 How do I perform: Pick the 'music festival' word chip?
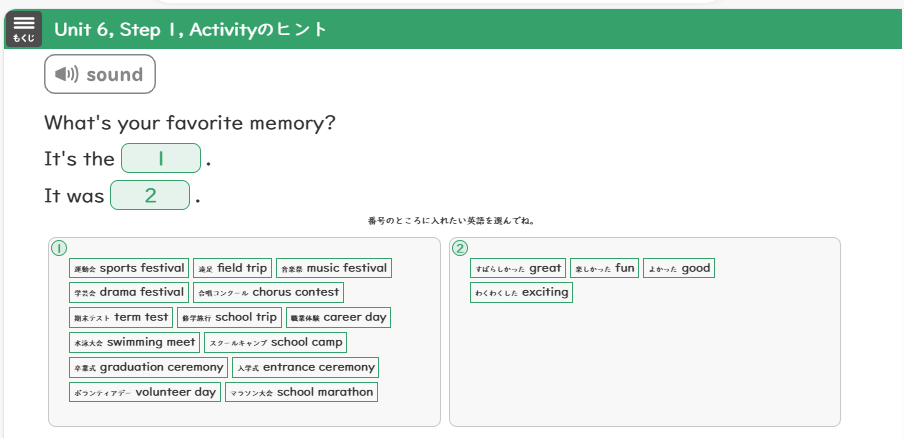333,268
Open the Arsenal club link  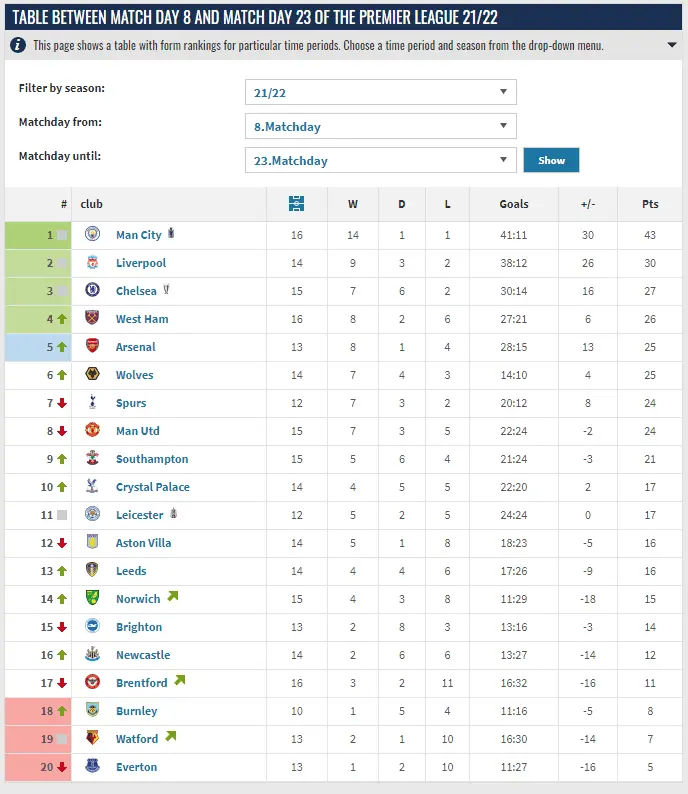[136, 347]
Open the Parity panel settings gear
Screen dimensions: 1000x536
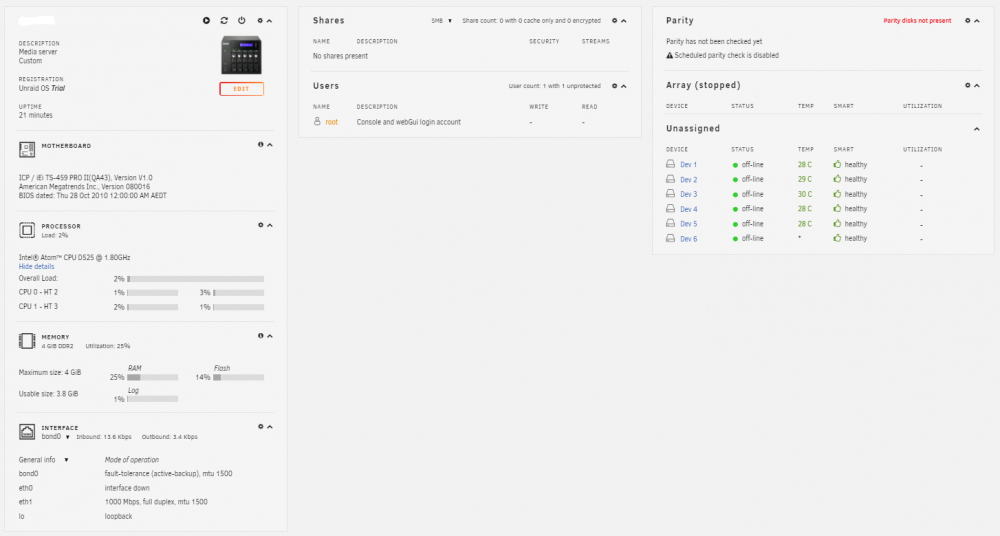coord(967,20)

----

▶ **What needs to be done**:
What you return must match, line for line, the records from the line containing "Open the Parity panel settings gear" through their end, with both ends included and no pictures.

▶ **Reply to the exercise**:
Open the Parity panel settings gear
Screen dimensions: 1000x536
coord(967,20)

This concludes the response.